SEUL DANS LE NOIR

Ma plume n'aura jamais d'encre sans vos yeux, et mon inspiration ne vaut rien sans votre lecture. JE NE SUIS RIEN SANS VOUS!

« Suis-je dans le noir ou ai-je les yeux fermés ? Peut-être les deux. » Tout a commencé le jour où l’invisible terrifiant COVID-19 a vu ses jours au monde. Né d’un ascendant inconnu, d’origine animale ou humaine, aucun chercheur n’a pu prouver ni sa naissance ni comment s’en débarrasser. Le monde entier était et est dans la panique totale. Un jour comme tous les autres, la crise sanitaire s’est installée dans chaque foyer sans être invitée. Elle a réussi à dicter ses propres lois et ses manipulations, mais pourquoi ? Harcelé et terrorisé par un évènement dont personne ne s’y attendait, tout Homme cherchait ses propres abris pour s’y cacher. Mais pourquoi donc se cacher ? L’ennemi en commun n’est même pas visible et encore moins une cible. Les Chefs du Gouvernement de chaque pays mobilisent ses chercheurs, pharmacologues et même l’armée pour le lutter. Pour moi, la bataille ne fait que débuter. Pour nous, les pays pauvres, nous pleurons pour nos proches qui craignent la mort. Nous pleurons en regardant Facebook et en voyant les millions de personnes que tu as tué parce qu’ils ne veulent pas s’allier. Même si nos cas confirmés sont des porteurs sains, nous ne baisserons jamais les bras et encore moins les mains. Quoi qu’il en soit, je ne suis ni chercheur ni médecin, mais je trouverai un moyen pour riposter. Mais comment faire ? Le désespoir m’envahit l’esprit. Tout est noir, pas de couleur ni de lumière, pas de musique ni de parole, pas de chanson ni de danse, pas de goût ni d’odeur.

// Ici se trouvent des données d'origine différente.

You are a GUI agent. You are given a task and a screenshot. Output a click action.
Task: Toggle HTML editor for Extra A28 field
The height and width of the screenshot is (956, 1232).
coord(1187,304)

Aurais-je un jour l’occasion de revoir mes proches et de les serrer contre moi comme au temps d’avant ? Ou serai-je obligé de rester chez moi et d’utiliser les masques et les gels désinfectants ? Les secondes s’écoulent, ensuite vinrent les minutes mais je ne retrouve toujours pas la vue. Mes yeux ne s’habituent toujours pas à l’obscurité. Que se passe-t-il ? La panique commence à m’envahir ; ce n’est pas normal. Partout où je regarde je ne vois que du noir, encore du noir et rien que du noir. Les formes n’existent pas. Je lève la tête dans l’espoir de voir la lueur des étoiles, mais c’est ma lueur d’espoir qui vient de s’éteindre.
À mesure que le temps passe, je m’enfonce petit à petit dans le néant de cette dimension obscure. Mes souvenirs s’estompent comme la rosée du matin face au cruel soleil du midi. Soleil, ce mot me dit vaguement quelque chose. Le noir englobe non seulement mon environnement mais se propage inexorablement dans tout mon être au point où je perds toute notion et souvenir des autres couleurs hormis la couleur noire. Blanche, jaune, verte, violette, bleue, rouge, ce ne sont désormais plus que des souvenirs lointains auxquels je m’accroche avec l’énergie du désespoir. Bientôt, à ce rythme, ce ne seront plus que des mots, des assemblages de lettres puis plus rien, juste du noir.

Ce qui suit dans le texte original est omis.